What you are asked to do: Rewrite everything from the line containing "This screenshot has width=678, height=394." down to the end of the records below as a Markdown table with the columns Row and Line, giving each non-blank line its own numbered row. Leave the pictures out of your table.

(Dataset rows)
========================================
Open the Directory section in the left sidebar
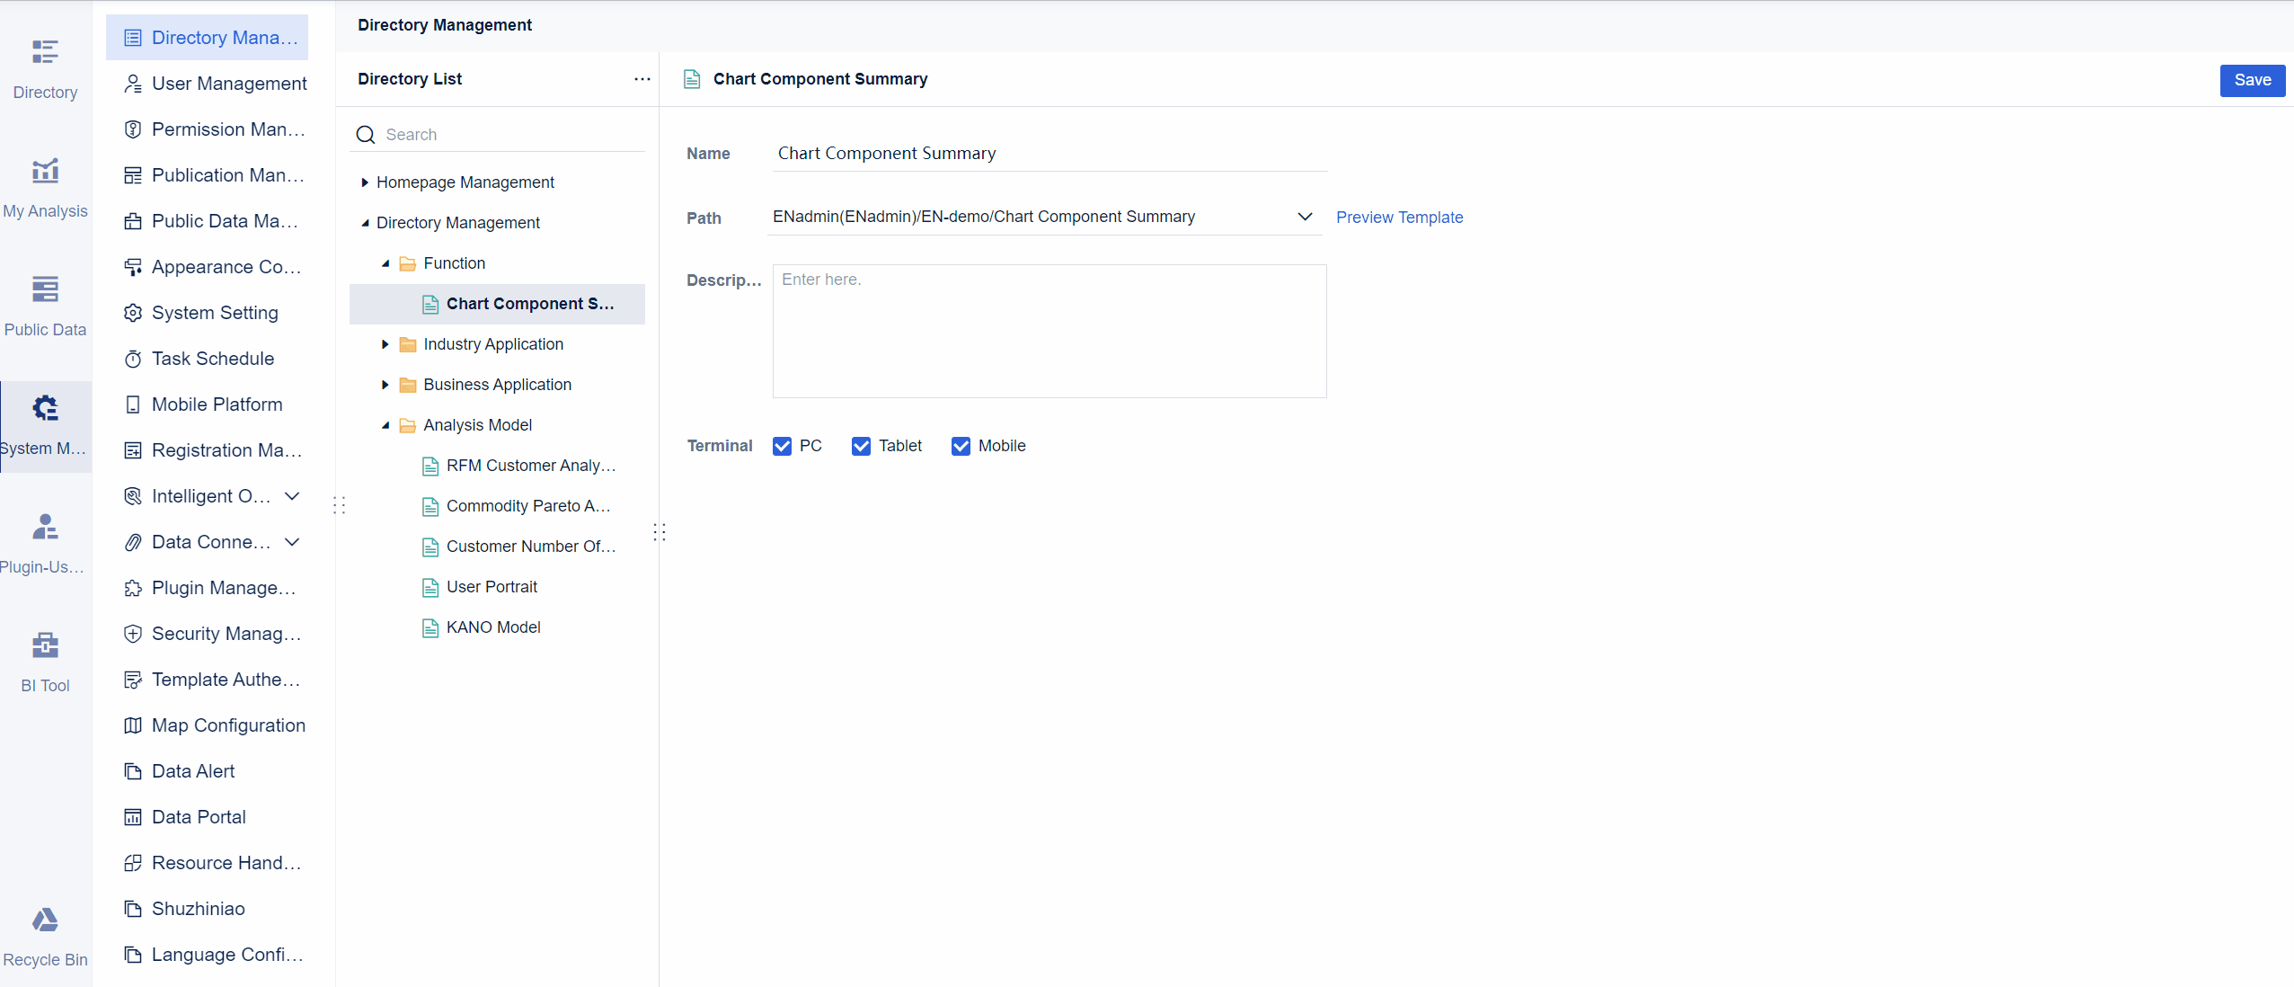The image size is (2294, 987). tap(45, 64)
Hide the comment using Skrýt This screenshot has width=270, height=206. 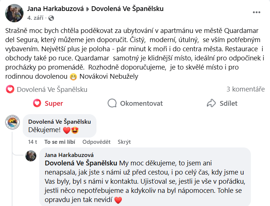click(x=124, y=142)
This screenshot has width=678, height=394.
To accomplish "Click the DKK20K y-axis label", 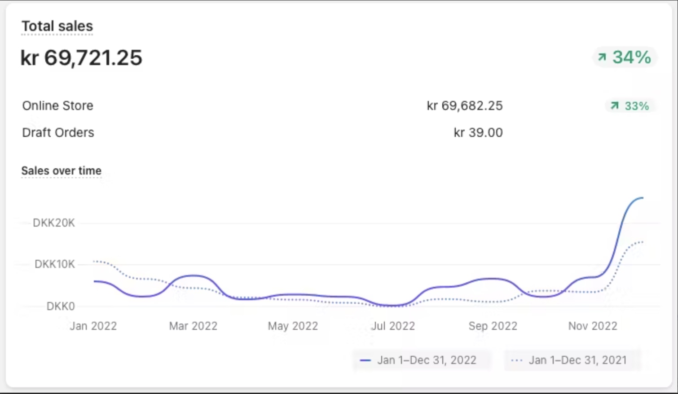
========================================
Solution for this task:
| Row | Line |
|---|---|
| 1 | This screenshot has width=678, height=394. |
| 2 | To accomplish "Click the DKK20K y-axis label",  |